DOCUMENT_ID = "195j9eDD3ccgjQRttHhJPymLJUCOUjs-jmwTrekvdjFE"


def main():
  """Shows basic usage of the Docs API.
  Prints the title of a sample document.
  """
  creds = None
  # The file token.json stores the user's access and refresh tokens, and is
  # created automatically when the authorization flow completes for the first
  # time.
  if os.path.exists("token.json"):
    creds = Credentials.from_authorized_user_file("token.json", SCOPES)
  # If there are no (valid) credentials available, let the user log in.
  if not creds or not creds.valid:
    if creds and creds.expired and creds.refresh_token:
      creds.refresh(Request())
    else:
      flow = InstalledAppFlow.from_client_secrets_file(
          "credentials.json", SCOPES
      )
      creds = flow.run_local_server(port=0)
    # Save the credentials for the next run
    with open("token.json", "w") as token:
      token.write(creds.to_json())

  try:
    service = build("docs", "v1", credentials=creds)

    # Retrieve the documents contents from the Docs service.
    document = service.documents().get(documentId=DOCUMENT_ID).execute()

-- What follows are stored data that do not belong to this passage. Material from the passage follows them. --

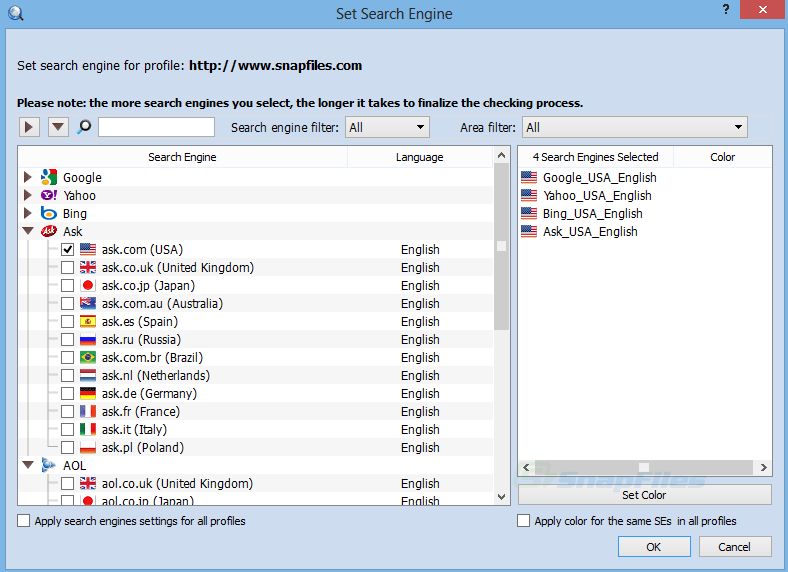Click the Yahoo logo icon in tree
The image size is (788, 572).
click(x=48, y=195)
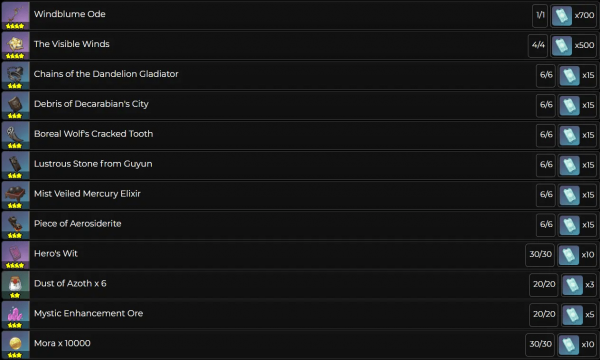Click Lustrous Stone from Guyun icon

15,165
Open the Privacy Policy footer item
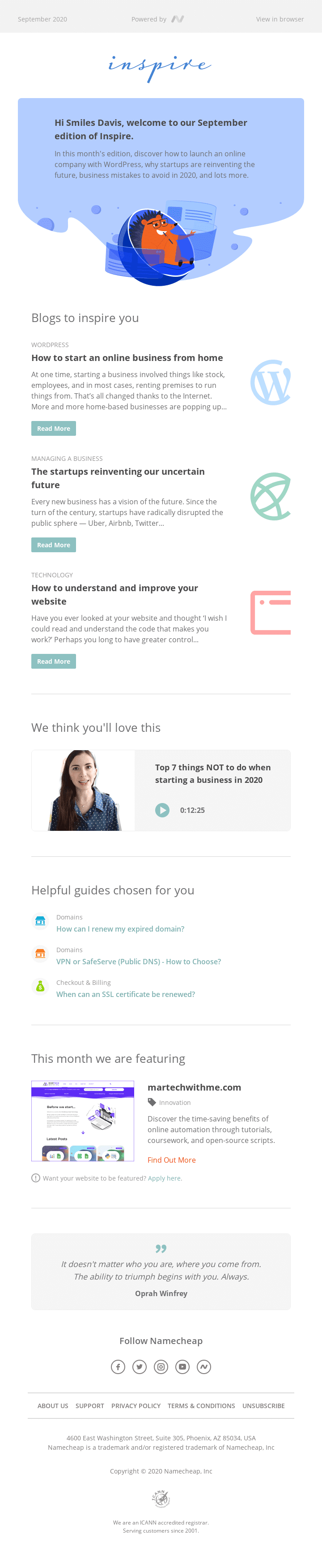The image size is (322, 1568). (136, 1406)
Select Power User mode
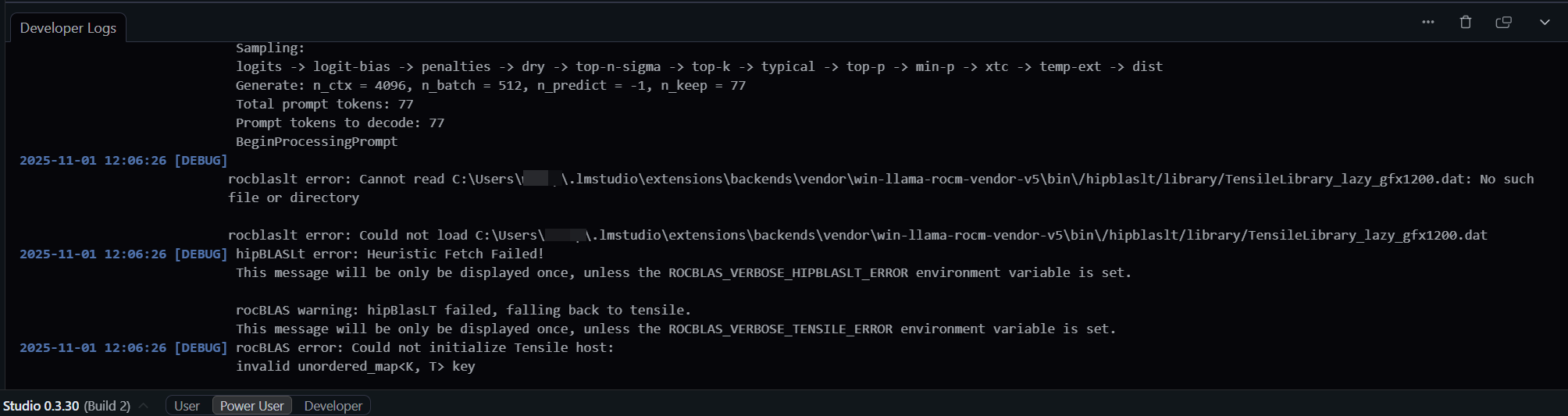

    print(f"The title of the document is: {document.get('body').get('content')}")
  except HttpError as err:
    print(err)


if __name__ == "__main__":
  main()

Upvotes: 0

Views: 483

Answers (1)

Tanaike
Tanaike

Reputation: 201358

From your question, I understand your situation and the expected results are as follows.

  • You have no Google Document ID. You have only a web-published URL https://docs.google.com/document/u/0/d/e/2PACX-1vRMx5YQlZNa3ra8dYYxmv-QIQ3YJe8tbI3kqcuC7lQiZm-CSEznKfN_HYNSpoXcZIV3Y_O3YoUB1ecq/pub?pli=1.
  • You want to retrieve an object from the above URL using document = service.documents().get(documentId=DOCUMENT_ID).execute() of Google Docs API.

In order to retrieve the object using Google Docs API, it is required to use the Google Document ID. But, unfortunately, in the current stage, there are no methods for directly retrieving the Document ID from the web published URL https://docs.google.com/document/u/0/d/e/2PACX-###/pub?pli=1. So, in this case, it is required to use a workaround. The steps of this workaround is as follows.

  1. Download the data from https://docs.google.com/document/u/0/d/e/2PACX-###/pub?pli=1 as HTML.
  2. Upload the HTML to Google Drive as a Google Document.
  3. Retrieve an object using your script document = service.documents().get(documentId=DOCUMENT_ID).execute().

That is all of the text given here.